## start
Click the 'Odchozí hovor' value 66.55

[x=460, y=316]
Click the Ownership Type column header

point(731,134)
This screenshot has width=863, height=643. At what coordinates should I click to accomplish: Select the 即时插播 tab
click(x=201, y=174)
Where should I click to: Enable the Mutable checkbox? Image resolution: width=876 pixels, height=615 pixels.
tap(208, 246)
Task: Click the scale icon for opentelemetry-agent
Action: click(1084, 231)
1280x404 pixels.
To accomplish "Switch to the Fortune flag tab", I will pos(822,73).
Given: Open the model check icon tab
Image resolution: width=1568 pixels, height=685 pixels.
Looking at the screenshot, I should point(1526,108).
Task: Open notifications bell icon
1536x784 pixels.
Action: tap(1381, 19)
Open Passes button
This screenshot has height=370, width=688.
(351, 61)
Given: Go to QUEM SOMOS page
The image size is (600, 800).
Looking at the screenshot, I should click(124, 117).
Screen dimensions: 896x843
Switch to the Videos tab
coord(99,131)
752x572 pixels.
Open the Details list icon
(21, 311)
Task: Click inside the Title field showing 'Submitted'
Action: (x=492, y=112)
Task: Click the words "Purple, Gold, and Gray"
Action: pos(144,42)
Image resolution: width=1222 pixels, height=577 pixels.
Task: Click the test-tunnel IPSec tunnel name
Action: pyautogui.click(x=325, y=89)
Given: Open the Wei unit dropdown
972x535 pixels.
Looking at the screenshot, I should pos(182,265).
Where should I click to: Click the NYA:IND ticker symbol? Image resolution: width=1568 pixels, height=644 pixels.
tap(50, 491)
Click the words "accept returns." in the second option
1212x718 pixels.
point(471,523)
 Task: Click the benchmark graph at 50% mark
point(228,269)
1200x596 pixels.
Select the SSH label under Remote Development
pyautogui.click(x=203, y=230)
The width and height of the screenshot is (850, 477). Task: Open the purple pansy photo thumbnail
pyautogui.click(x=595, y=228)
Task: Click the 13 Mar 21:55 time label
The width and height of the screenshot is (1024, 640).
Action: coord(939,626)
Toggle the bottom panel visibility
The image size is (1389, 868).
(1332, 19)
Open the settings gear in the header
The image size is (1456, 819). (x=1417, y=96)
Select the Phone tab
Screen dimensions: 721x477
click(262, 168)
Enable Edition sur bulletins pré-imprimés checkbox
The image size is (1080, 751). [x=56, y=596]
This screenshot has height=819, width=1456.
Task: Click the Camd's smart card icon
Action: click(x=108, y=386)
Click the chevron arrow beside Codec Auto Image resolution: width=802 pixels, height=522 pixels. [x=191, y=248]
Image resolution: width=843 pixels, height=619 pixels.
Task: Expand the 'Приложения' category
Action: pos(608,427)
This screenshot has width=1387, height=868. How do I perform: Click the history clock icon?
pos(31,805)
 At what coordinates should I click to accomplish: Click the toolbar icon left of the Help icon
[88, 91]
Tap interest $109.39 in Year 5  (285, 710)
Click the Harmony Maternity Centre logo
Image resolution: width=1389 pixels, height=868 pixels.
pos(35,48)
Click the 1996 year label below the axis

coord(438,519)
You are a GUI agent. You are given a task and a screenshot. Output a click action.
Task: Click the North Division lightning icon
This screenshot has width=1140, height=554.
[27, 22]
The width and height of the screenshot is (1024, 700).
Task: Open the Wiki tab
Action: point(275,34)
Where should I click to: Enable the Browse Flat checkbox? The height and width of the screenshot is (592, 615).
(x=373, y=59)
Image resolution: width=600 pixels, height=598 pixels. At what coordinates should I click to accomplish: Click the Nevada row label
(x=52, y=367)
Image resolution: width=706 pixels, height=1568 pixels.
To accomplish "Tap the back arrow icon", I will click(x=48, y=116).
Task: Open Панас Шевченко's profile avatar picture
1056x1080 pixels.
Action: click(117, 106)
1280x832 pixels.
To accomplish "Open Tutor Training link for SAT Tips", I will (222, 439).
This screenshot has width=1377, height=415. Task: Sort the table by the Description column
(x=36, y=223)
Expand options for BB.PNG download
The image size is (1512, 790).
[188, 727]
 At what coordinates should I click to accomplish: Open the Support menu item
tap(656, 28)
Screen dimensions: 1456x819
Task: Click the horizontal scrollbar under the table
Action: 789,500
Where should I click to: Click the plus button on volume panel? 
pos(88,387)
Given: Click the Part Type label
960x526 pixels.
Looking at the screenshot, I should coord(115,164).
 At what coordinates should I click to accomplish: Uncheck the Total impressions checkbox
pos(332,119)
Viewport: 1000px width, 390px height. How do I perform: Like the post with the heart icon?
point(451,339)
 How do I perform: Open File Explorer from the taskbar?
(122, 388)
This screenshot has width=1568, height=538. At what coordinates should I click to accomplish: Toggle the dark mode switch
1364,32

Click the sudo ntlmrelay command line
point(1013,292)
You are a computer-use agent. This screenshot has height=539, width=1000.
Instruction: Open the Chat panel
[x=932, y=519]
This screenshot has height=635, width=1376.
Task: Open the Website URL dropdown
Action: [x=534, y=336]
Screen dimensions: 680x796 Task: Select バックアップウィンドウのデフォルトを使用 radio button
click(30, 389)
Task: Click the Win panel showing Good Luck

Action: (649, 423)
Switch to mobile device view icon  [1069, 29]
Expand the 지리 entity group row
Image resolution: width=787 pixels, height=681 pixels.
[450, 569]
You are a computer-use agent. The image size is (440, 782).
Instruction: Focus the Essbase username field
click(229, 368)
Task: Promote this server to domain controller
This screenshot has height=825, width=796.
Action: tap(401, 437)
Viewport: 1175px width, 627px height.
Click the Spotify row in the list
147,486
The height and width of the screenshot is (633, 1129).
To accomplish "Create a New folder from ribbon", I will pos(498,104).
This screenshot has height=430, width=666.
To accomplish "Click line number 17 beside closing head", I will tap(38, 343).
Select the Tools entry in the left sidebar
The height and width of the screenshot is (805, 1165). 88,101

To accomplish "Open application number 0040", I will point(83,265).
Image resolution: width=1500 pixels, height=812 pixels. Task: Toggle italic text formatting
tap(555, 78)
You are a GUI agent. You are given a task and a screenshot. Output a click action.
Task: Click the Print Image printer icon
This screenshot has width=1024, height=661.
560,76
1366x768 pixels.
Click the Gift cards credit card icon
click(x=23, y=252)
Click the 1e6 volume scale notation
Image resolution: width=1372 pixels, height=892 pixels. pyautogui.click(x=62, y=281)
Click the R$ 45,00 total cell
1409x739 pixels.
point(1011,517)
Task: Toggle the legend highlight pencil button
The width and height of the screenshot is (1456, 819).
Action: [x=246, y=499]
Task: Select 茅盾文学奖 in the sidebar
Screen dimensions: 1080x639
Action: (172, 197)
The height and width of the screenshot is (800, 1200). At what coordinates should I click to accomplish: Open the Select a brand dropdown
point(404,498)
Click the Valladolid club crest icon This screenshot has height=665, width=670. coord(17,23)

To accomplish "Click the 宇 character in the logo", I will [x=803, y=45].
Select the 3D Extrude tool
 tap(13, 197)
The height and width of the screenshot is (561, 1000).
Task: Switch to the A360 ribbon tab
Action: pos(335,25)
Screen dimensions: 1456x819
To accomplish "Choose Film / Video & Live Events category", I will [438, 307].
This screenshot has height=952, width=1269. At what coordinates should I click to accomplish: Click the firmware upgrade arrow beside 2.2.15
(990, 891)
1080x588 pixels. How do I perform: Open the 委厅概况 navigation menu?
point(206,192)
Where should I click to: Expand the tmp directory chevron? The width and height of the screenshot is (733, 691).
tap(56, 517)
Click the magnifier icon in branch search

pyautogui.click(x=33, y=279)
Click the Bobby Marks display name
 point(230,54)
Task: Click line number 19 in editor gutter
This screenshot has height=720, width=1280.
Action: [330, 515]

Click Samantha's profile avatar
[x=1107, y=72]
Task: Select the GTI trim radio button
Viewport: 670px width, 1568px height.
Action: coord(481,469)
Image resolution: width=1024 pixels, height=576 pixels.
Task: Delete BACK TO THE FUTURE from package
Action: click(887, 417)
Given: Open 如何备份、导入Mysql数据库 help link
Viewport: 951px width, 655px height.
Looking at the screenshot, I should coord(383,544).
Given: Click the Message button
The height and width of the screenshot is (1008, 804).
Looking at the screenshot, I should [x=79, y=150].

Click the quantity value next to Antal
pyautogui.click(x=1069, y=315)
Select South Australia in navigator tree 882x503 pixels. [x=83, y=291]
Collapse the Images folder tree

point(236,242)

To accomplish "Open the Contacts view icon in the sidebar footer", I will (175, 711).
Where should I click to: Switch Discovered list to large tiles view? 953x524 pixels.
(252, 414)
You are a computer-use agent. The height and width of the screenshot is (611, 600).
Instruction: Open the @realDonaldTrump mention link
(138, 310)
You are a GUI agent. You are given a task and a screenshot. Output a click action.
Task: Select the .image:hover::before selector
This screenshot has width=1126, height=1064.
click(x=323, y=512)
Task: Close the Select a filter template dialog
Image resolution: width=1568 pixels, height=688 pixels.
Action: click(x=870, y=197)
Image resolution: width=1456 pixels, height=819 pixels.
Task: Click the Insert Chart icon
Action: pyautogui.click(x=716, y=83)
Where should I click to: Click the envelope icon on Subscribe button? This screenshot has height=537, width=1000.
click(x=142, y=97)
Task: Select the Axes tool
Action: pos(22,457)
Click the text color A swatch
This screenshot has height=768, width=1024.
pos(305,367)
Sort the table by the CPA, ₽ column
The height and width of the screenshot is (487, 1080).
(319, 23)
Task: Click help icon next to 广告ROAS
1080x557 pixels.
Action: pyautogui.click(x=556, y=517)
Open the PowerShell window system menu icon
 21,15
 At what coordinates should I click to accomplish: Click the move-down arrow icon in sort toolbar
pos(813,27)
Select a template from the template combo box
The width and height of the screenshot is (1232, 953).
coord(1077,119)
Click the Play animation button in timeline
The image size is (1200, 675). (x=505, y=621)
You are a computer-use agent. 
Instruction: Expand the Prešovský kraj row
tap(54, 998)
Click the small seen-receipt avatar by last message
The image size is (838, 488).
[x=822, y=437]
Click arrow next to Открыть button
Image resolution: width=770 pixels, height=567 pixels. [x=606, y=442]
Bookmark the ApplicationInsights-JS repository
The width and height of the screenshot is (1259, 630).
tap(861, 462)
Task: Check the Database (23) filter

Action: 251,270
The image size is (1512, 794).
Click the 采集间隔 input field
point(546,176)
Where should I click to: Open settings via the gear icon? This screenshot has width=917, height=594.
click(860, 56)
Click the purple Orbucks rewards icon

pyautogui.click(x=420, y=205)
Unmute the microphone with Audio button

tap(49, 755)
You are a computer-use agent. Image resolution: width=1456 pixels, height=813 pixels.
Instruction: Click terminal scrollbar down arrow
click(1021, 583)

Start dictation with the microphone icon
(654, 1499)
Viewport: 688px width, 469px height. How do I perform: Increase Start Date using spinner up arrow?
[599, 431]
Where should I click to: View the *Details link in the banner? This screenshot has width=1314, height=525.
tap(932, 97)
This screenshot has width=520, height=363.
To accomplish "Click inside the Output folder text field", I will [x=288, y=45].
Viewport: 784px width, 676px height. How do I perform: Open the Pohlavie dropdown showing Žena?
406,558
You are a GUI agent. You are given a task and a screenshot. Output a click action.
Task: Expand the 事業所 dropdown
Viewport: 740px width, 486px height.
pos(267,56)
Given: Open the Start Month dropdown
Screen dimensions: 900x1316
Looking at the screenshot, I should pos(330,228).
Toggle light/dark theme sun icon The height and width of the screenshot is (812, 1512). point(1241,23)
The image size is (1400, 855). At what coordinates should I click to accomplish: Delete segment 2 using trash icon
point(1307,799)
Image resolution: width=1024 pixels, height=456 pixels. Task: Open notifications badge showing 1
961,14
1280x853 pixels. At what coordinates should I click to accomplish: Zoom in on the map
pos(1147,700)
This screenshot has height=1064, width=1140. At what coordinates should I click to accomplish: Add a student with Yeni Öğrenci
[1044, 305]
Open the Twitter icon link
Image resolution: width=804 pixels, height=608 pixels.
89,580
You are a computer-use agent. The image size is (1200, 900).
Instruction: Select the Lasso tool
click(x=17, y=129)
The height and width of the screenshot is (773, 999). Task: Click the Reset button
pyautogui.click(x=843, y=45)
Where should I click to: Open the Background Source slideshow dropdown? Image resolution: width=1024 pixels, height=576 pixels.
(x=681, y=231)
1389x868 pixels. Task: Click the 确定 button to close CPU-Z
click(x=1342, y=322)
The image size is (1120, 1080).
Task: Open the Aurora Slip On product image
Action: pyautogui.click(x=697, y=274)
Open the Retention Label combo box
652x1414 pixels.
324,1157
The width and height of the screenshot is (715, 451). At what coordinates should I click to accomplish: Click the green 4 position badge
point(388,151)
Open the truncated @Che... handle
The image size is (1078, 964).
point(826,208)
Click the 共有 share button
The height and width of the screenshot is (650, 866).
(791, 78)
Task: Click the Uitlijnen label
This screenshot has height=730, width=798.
## end
**Work to be completed**
Update the rows starting at the line that contains "Enable Edition sur" and ending after the line that contains "Action: pos(608,427)". Replace "chevron arrow" with "dropdown arrow", leave everything else unchanged, and give back only those lines.

**Correct output**
Enable Edition sur bulletins pré-imprimés checkbox
The image size is (1080, 751). [x=56, y=596]
This screenshot has height=819, width=1456.
Task: Click the Camd's smart card icon
Action: click(x=108, y=386)
Click the dropdown arrow beside Codec Auto Image resolution: width=802 pixels, height=522 pixels. [x=191, y=248]
Image resolution: width=843 pixels, height=619 pixels.
Task: Expand the 'Приложения' category
Action: pos(608,427)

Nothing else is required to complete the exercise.